Exercise brief =
Retype the records in full, keeping each character as it is.

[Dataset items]
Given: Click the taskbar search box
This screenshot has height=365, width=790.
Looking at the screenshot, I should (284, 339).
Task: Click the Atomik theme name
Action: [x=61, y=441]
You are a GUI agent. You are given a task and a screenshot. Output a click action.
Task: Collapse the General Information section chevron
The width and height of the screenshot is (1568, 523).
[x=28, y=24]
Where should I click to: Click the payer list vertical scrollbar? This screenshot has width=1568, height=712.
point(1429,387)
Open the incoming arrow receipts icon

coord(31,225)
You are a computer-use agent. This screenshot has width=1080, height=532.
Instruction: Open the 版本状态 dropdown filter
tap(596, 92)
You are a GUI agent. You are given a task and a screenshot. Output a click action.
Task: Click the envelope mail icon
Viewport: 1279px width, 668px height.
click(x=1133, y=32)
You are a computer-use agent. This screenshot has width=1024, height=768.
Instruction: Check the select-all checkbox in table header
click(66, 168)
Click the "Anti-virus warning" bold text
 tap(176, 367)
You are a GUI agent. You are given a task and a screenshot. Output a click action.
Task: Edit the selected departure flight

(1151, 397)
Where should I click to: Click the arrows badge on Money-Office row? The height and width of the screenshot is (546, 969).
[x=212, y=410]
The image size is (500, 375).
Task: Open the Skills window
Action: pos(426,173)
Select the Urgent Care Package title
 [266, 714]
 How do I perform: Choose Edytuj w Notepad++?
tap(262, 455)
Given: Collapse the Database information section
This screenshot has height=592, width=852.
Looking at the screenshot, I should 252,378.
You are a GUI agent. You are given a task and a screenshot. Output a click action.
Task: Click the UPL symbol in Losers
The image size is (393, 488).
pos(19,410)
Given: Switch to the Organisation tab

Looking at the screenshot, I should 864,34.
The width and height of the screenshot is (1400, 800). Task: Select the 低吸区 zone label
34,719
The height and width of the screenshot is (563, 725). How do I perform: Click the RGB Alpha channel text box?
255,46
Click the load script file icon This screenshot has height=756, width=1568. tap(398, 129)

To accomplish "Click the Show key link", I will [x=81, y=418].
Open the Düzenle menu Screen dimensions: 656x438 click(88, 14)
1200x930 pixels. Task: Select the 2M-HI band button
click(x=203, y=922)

Finished task =
Given: Click the taskbar search box
This screenshot has height=365, width=790.
Looking at the screenshot, I should (284, 339).
Task: Click the Atomik theme name
Action: [x=61, y=441]
You are a GUI agent. You are given a task and a screenshot. Output a click action.
Task: Collapse the General Information section chevron
The width and height of the screenshot is (1568, 523).
[x=28, y=24]
Where should I click to: Click the payer list vertical scrollbar? This screenshot has width=1568, height=712.
point(1429,387)
Open the incoming arrow receipts icon

coord(31,225)
You are a computer-use agent. This screenshot has width=1080, height=532.
Instruction: Open the 版本状态 dropdown filter
tap(596, 92)
You are a GUI agent. You are given a task and a screenshot. Output a click action.
Task: Click the envelope mail icon
Viewport: 1279px width, 668px height.
click(x=1133, y=32)
You are a computer-use agent. This screenshot has width=1024, height=768.
Instruction: Check the select-all checkbox in table header
click(66, 168)
Click the "Anti-virus warning" bold text
 tap(176, 367)
You are a GUI agent. You are given a task and a screenshot. Output a click action.
Task: Edit the selected departure flight

(1151, 397)
Where should I click to: Click the arrows badge on Money-Office row? The height and width of the screenshot is (546, 969).
[x=212, y=410]
The image size is (500, 375).
Task: Open the Skills window
Action: pos(426,173)
Select the Urgent Care Package title
 [266, 714]
 How do I perform: Choose Edytuj w Notepad++?
tap(262, 455)
Given: Collapse the Database information section
This screenshot has height=592, width=852.
Looking at the screenshot, I should 252,378.
You are a GUI agent. You are given a task and a screenshot. Output a click action.
Task: Click the UPL symbol in Losers
The image size is (393, 488).
pos(19,410)
Given: Switch to the Organisation tab

Looking at the screenshot, I should 864,34.
The width and height of the screenshot is (1400, 800). Task: Select the 低吸区 zone label
34,719
The height and width of the screenshot is (563, 725). How do I perform: Click the RGB Alpha channel text box?
255,46
Click the load script file icon This screenshot has height=756, width=1568. tap(398, 129)

To accomplish "Click the Show key link", I will [x=81, y=418].
Open the Düzenle menu Screen dimensions: 656x438 click(88, 14)
1200x930 pixels. Task: Select the 2M-HI band button
click(x=203, y=922)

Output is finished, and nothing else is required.